¿Son los reyes culturalmente neutrales?

Una pregunta sencilla, que merece un signo de interrogación. ¿La respuesta? La reina Letizia, definitivamente, no.

Esto no debería sorprender a nadie que haya leído un poco de Antonio Gramsci, ese pensador italiano encarcelado por el fascismo que desgranó con una lucidez incómoda (especialmente para quienes prefieren los cuentos de hadas institucionales) que la cultura es la primera línea de batalla del poder político. Según él, primero se logra la hegemonía cultural, y después, como quien no quiere la cosa, se gobierna. Y la verdad es que, observando a España, cuesta mucho discutirle la tesis.

Por eso resulta tan pintoresco cuando alguien afirma que «la cultura es neutral». ¿Neutral? Neutral como una entrevista pactada en TVE. La cultura siempre elige bando.

Es diferente promover a unos autores u otros, organizar unos premios y no otros, subvencionar estos espectáculos y obviar aquellos. Y, en esto, la izquierda española es una máquina bien engrasada. Basta con mirar cómo el Ministerio de Cultura orienta las proyecciones exteriores, o recordar la etapa de Borja-Villel en el Museo Nacional Centro de Arte Reina Sofía (MNCARS) donde el afán de actualización ideológica rivalizaba con cualquier editorial progresista.

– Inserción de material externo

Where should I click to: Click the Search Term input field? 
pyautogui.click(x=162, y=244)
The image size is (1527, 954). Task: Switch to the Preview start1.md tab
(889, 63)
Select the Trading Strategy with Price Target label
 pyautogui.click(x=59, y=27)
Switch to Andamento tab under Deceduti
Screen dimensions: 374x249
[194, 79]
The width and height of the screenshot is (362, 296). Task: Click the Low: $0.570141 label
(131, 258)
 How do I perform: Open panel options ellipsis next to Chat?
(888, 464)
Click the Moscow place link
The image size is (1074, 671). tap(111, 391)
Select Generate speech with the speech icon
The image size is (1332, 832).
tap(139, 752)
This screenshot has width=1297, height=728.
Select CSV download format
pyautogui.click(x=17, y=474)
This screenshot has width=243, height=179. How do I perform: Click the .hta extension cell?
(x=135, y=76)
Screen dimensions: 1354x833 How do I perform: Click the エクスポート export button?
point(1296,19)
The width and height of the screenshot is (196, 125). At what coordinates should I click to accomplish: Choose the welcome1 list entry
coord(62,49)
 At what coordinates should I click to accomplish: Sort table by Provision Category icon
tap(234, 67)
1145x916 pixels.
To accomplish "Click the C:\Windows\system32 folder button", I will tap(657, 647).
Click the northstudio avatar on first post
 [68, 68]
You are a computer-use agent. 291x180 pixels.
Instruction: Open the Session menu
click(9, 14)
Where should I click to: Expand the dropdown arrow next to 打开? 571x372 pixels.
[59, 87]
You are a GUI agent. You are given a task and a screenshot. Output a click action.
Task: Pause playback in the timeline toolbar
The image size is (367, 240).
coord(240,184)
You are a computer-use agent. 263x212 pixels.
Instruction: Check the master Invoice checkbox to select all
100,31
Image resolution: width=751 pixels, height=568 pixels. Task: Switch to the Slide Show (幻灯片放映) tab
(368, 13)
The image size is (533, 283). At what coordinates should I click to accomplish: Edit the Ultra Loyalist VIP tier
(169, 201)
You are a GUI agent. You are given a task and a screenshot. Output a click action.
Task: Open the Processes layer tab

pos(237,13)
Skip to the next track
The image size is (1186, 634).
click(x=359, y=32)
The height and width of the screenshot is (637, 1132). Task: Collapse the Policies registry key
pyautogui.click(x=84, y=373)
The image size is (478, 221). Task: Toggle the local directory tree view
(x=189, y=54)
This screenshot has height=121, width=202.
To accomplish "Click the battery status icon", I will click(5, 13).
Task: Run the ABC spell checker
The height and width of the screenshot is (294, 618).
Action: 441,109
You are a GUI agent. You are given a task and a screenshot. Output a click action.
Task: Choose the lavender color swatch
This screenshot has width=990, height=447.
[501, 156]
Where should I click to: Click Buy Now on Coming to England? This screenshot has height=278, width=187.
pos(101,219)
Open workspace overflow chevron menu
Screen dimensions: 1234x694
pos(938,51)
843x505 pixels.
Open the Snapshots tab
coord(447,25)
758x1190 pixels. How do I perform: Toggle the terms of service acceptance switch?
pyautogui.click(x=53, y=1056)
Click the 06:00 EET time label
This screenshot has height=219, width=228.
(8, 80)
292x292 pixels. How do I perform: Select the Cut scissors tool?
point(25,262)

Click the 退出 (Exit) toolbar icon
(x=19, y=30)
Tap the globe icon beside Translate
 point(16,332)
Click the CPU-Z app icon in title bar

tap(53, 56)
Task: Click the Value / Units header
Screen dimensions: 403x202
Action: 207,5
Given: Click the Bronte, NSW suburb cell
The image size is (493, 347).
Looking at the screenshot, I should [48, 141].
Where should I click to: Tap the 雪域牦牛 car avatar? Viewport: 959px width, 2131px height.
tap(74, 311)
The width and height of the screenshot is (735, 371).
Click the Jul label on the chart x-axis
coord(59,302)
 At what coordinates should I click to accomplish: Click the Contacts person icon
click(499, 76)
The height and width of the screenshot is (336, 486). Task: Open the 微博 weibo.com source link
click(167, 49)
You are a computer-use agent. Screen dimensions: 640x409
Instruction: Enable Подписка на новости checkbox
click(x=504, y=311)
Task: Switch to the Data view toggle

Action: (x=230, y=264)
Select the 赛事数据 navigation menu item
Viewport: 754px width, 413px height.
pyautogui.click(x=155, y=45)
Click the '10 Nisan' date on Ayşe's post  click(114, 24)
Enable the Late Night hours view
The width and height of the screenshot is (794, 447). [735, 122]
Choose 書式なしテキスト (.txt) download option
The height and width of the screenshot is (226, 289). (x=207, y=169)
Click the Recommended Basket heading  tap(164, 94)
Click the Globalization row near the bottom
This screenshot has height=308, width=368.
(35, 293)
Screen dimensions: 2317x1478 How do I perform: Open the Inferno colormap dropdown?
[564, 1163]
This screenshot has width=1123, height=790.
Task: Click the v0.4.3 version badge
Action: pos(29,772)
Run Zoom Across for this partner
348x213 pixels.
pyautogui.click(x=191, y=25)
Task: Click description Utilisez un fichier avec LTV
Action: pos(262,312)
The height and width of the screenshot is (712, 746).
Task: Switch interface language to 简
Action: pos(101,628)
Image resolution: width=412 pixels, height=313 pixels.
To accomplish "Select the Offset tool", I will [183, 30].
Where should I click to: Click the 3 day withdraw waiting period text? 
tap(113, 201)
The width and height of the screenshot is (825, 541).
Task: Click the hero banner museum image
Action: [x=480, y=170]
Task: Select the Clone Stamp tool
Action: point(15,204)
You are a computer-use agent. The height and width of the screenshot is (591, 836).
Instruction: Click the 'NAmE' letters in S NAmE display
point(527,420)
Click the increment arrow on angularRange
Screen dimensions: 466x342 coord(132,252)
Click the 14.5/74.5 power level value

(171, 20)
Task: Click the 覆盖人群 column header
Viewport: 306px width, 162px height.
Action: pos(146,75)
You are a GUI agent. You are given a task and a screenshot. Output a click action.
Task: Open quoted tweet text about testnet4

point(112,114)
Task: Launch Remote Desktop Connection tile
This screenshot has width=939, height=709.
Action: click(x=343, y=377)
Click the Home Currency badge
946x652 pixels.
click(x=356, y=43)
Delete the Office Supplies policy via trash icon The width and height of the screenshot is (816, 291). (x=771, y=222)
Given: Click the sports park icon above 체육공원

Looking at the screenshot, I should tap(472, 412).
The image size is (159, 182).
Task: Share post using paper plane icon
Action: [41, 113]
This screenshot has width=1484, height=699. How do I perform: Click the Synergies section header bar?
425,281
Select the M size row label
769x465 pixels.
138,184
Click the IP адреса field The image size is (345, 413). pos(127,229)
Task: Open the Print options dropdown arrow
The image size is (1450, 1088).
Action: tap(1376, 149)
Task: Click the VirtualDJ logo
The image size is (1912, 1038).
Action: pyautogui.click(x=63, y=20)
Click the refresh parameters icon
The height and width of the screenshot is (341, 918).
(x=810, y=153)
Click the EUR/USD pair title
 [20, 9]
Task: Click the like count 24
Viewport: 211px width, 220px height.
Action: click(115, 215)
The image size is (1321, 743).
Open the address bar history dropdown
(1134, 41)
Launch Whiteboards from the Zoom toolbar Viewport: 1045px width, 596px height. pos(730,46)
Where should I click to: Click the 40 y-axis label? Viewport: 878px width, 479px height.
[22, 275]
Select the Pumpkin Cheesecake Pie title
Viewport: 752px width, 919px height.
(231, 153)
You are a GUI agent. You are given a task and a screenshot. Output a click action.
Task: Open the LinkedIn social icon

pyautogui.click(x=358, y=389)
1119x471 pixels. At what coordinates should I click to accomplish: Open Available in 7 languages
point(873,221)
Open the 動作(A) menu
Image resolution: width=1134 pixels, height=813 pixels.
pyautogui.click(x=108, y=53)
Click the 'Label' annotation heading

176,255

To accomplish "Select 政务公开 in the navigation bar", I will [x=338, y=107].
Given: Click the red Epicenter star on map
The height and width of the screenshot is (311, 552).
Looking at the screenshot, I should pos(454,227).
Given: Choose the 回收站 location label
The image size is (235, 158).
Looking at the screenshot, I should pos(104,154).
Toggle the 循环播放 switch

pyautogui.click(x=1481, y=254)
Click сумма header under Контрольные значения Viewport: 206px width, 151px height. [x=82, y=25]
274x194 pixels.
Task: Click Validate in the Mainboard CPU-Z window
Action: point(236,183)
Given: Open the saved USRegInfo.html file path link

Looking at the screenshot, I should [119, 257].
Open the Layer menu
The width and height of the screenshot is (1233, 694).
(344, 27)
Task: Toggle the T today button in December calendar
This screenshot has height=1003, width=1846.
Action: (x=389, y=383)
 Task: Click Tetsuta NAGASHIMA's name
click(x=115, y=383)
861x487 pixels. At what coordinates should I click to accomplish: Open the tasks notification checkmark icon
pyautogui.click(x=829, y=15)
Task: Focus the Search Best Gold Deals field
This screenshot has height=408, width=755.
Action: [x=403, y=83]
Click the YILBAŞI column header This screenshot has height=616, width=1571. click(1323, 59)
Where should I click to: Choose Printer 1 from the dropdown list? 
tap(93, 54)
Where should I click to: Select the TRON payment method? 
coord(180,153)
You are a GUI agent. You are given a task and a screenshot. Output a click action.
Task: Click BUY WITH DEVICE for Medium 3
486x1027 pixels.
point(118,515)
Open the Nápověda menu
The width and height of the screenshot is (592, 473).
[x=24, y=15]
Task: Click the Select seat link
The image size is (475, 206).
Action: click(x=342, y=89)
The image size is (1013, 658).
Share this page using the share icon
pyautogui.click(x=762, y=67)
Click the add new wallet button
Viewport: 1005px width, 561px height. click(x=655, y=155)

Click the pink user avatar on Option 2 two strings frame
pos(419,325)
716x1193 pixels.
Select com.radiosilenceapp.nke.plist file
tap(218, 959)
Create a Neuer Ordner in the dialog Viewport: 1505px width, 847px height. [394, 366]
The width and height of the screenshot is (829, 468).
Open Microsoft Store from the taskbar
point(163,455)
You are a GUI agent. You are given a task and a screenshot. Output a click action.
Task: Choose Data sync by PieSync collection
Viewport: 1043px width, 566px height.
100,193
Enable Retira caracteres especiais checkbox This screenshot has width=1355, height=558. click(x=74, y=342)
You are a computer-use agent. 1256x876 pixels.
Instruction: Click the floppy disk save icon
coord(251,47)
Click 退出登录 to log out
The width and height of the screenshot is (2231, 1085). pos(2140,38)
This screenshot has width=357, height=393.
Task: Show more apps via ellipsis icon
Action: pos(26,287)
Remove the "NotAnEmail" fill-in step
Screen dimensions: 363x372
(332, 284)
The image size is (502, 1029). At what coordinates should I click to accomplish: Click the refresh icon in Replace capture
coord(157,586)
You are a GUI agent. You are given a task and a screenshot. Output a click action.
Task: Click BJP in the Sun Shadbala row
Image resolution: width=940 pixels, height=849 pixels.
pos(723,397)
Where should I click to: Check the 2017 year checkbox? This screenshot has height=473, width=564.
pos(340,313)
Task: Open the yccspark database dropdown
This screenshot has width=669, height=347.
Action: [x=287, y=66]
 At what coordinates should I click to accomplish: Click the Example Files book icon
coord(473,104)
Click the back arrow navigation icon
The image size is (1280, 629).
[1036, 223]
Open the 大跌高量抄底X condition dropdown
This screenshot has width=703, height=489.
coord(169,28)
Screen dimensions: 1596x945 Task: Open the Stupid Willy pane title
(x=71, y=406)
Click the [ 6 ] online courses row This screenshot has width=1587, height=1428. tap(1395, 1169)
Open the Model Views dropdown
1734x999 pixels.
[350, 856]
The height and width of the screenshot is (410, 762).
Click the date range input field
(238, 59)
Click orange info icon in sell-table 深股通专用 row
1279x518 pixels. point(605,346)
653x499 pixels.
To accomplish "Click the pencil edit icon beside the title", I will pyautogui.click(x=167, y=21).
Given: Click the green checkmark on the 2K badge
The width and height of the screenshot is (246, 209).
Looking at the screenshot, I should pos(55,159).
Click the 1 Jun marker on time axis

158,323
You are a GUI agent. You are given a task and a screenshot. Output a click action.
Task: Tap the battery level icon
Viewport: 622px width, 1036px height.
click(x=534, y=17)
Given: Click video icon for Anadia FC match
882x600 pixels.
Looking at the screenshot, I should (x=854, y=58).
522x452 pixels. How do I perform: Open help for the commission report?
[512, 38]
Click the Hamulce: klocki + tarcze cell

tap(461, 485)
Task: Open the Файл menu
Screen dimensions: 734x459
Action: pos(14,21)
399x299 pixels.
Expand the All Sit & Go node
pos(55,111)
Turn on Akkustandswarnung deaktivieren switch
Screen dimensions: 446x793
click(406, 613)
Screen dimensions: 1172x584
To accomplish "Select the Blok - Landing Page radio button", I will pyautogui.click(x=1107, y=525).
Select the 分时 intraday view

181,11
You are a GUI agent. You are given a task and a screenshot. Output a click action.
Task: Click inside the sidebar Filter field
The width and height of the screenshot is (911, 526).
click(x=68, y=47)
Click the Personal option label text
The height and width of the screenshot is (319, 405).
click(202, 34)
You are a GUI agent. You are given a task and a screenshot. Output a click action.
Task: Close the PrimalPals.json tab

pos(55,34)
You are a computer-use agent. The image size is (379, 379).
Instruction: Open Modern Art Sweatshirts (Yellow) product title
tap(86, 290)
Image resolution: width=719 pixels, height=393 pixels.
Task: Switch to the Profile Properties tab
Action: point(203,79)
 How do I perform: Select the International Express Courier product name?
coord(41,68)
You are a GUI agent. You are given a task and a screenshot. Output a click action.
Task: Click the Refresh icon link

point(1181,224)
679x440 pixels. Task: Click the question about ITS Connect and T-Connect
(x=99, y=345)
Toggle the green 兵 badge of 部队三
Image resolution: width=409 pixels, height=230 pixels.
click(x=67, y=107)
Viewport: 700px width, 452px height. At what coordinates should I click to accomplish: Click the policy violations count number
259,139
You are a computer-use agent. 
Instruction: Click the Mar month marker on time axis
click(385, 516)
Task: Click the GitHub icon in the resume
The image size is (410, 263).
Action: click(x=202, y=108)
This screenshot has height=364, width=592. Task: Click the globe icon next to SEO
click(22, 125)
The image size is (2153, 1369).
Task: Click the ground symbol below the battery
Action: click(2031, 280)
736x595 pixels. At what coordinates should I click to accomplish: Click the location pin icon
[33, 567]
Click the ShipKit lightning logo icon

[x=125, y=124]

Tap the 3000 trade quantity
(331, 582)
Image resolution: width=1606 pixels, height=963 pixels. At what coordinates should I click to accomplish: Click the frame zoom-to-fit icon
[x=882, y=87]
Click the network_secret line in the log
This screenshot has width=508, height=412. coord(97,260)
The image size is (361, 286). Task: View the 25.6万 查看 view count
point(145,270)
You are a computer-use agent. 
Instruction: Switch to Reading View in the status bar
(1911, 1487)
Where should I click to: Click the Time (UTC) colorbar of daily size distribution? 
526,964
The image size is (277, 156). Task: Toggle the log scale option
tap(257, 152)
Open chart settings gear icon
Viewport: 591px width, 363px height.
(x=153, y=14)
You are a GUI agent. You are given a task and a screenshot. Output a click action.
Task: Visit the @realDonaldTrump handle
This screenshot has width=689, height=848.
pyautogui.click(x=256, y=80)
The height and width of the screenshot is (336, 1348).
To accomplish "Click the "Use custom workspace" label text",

Se dice, y se repite, y se insiste, en que la monarquía es políticamente neutral y que evita gestos que puedan decantarse por una u otra opción. Es la teoría. Sin embargo, la práctica tiene más matices que un discurso de Año Nuevo.

Un ejemplo aparentemente banal pero revelador:

El discurso navideño de la Casa Real por TV o sus felicitaciones de Navidad, que pueden servir para cualquier tipo de fiesta, porque nada hace pensar en la fiesta que conmemora el nacimiento de Jesús, políticamente incorrecto. Desde hace unos años, cualquier observador mínimamente atento habrá advertido como el pesebre que aparecía en el discurso de Navidad,  que antes tenía un lugar preferente, ha ido retrocediendo discretamente. Por último, casi ha desaparecido, sustituido por una estética más secular, más “inclusiva”, más “moderna”. No estamos hablando de un drama teológico, sino de un indicador cultural, que es, precisamente, el terreno donde Gramsci nos avisaba de que todo comienza.

Pero el signo más claro se encuentra en los Premios Princesa de Asturias, que —visto en su conjunto— muestran un sesgo notable hacia autores y corrientes de sensibilidad progresista o un vacío notable de pensador y escritores alineados con la concepción tradicional, conservadora, comunitaria o cristiana. Este fenómeno se hace aún más evidente cuando observamos un caso reciente y bastante ilustrativo: la presencia entusiasta de la reina Letizia en un homenaje a Alejandro Amenábar.

Hablamos de Amenábar, sí, el director que se ha convertido en referencia cultural para la izquierda española gracias a obras como “Ágora”, donde la figura de Hipatia se convierte en un artefacto político contra la Iglesia, o “Mar adentro”, que defendía con gran capacidad motivadora la eutanasia.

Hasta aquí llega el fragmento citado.